TLC. Antitrust su televoto, Consumatori chiedono sanzioni e trasparenza

"Accogliamo con soddisfazione la richiesta dell’Antitrust di escludere le utenze business dal televoto, è una vittoria dei consumatori e dell’Adoc che ha sempre denunciato alle Authority i problemi, il vuoto di legislazione e le irregolarità di un sistema che, adesso come adesso, serve solo a spillare i soldi ai telespettatori, presentando anche un esposto alla Polizia Postale in merito alla trasmissione Amici" ha dichiara Carlo Pileri, Presidente dell’Adoc, che ha annunciato l’imminente presentazione di un nuovo esposto riguardo la mancanza di trasparenza del televoto per il programma X-Factor.

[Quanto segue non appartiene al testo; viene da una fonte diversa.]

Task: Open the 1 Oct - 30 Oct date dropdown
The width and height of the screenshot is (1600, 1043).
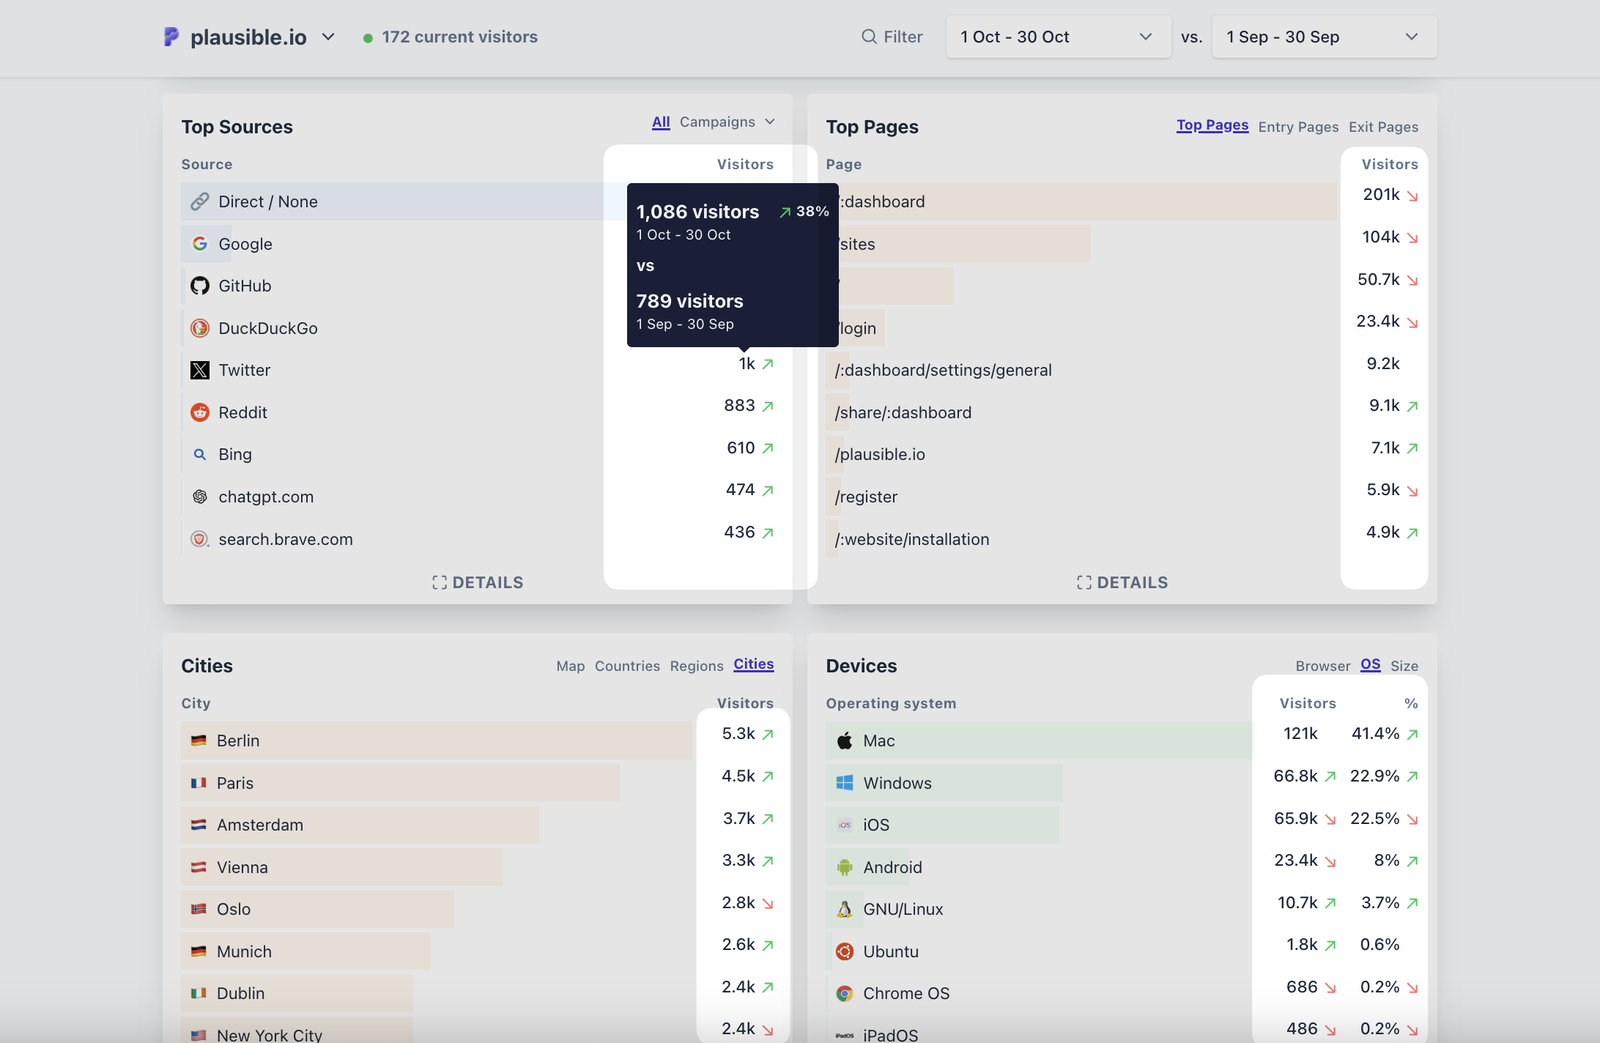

"L’utilizzo dei call center e quindi del televoto di massa da parte di gruppi organizzati, o anche di case discografiche per promuovere un concorrente, falsifica il risultato finale, danneggiando gravemente i singoli utenti" ha aggiunto PIleri che ha ricordato il business che rutoa attorno al televoto: "Il televoto in Italia ha un giro d’affari che oscilla tra i 15 e i 30 milioni di euro, durante un reality possono arrivare anche 15mila voti al minuto, la media di voti ricevuti è di circa 100mila sms per i programmi più in vista, con punte anche di 2 milioni di voti durante le puntate conclusive".

"In caso di irregolarità e utilizzo di call center chiediamo che vengano comminate multe salatissime e proporzionate al fatturato dei programmi e delle reti responsabili – conclude Pileri – inoltre, vorremmo che fosse adottata una nuova e più trasparente regolamentazione del sistema televoto".

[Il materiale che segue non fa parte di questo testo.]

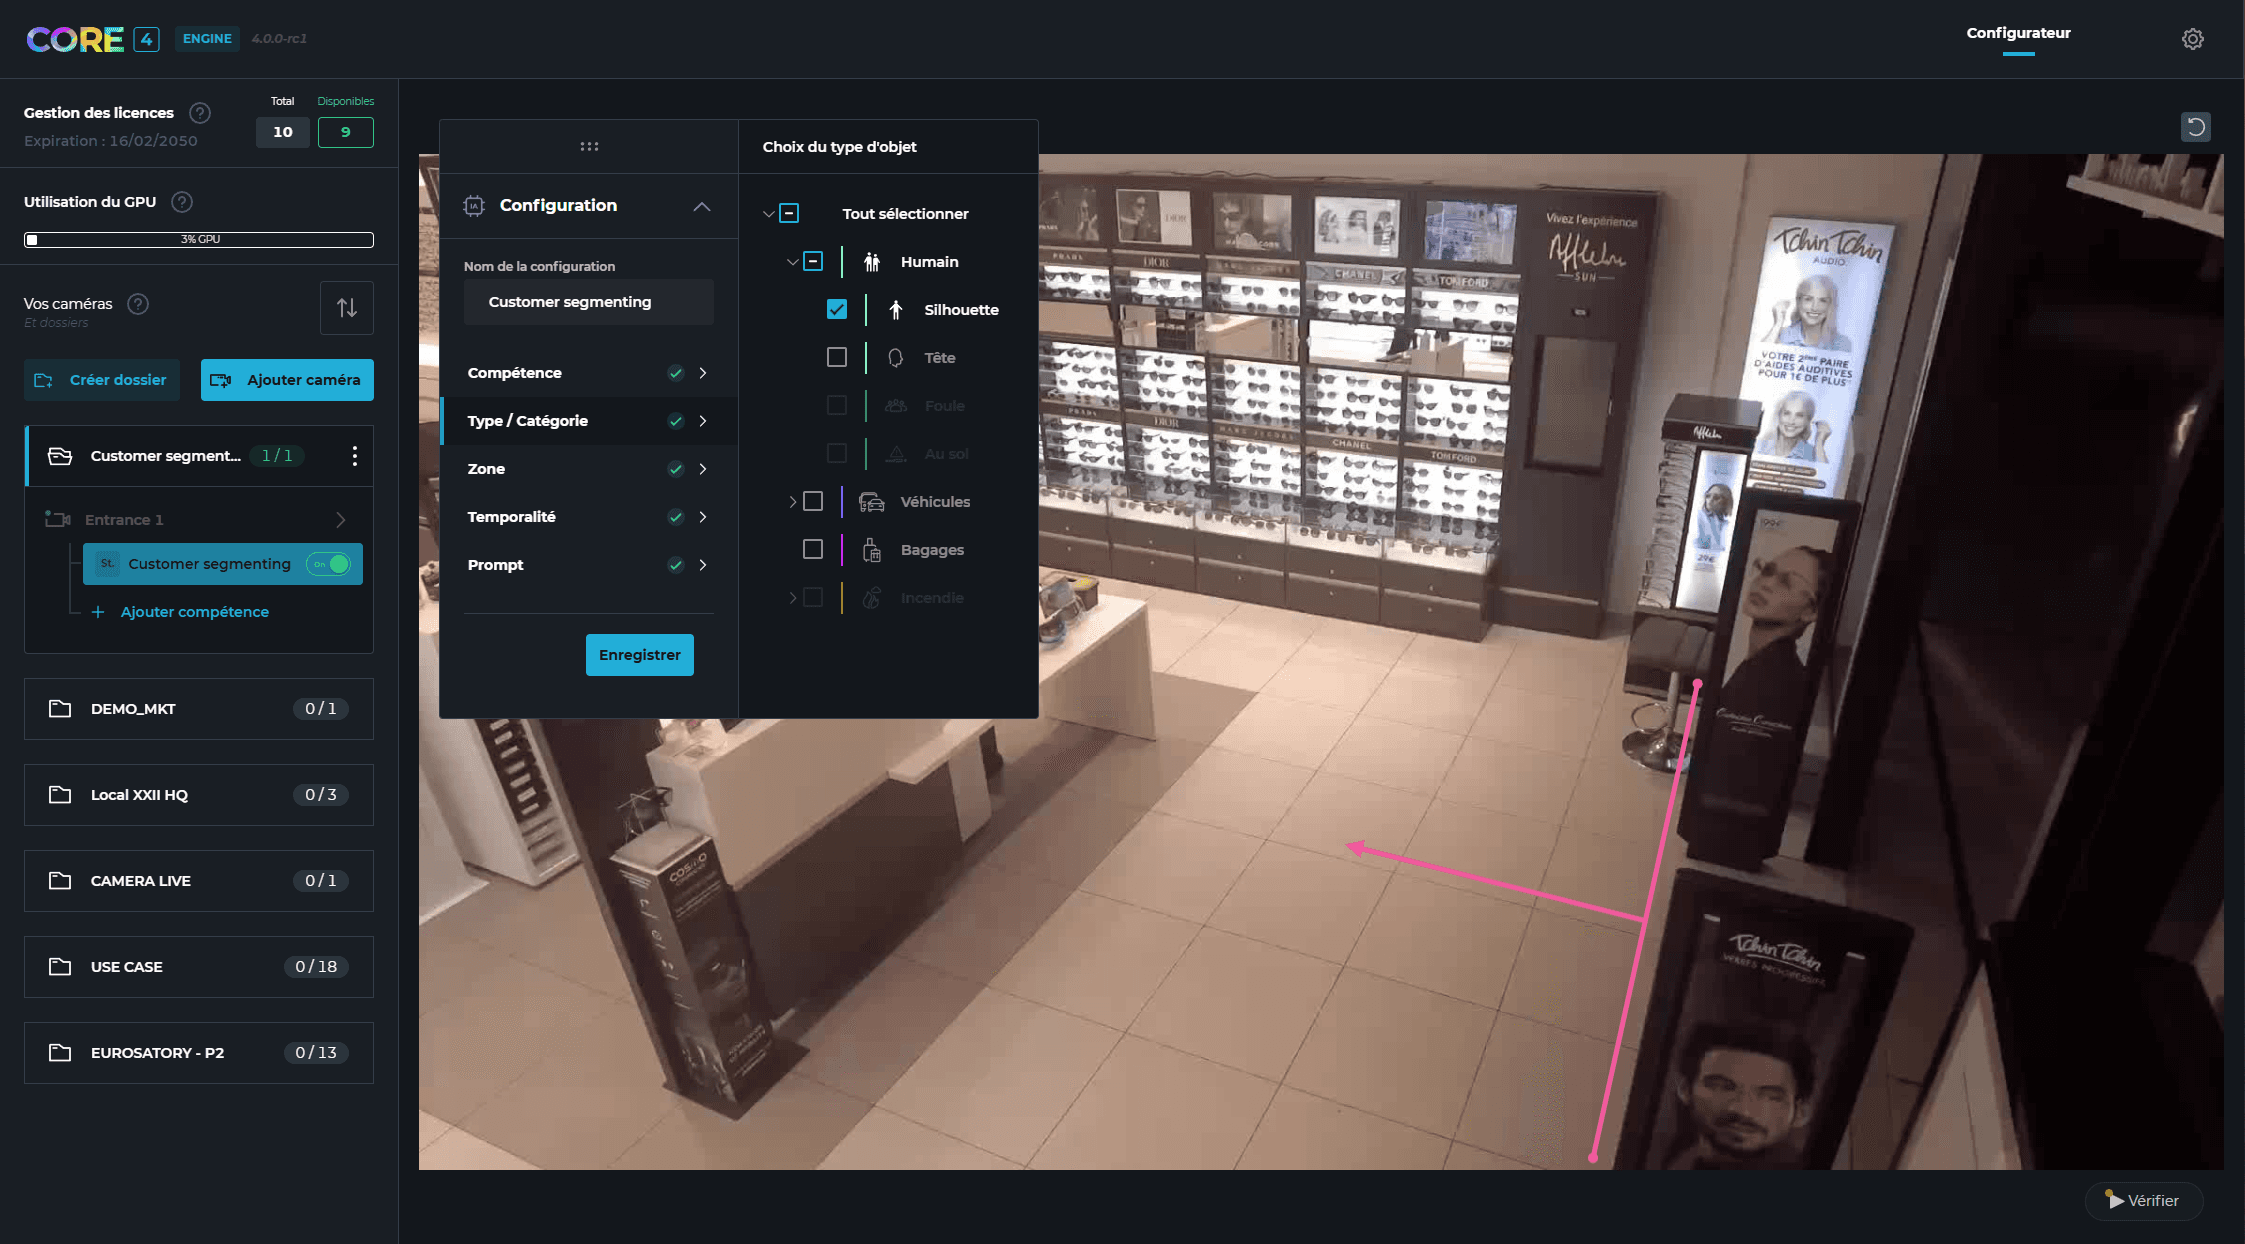Collapse the Configuration panel chevron

tap(702, 206)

Federconsumatori e Adusbef apprezzano l’intervento dell’Antitrust ma chiedono di fare un passo oltre, verso una maggiore chiarezza e trasparenza, ammettendo, cioè, solo le telefonate che lascino l’impronta del proprio numero di telefono, il cui invio sia, quindi, tracciabile, e verificabile. "Ammettendo solo le famiglie che, in buona fede, votano dalle proprie abitazioni o tramite sms. Solo così si potrà sgomberare il campo, una volta per tutte, da truffe e raggiri e si lascerà realmente in mano ai telespettatori la libertà di decidere le sorti dei propri beniamini sul grande schermo".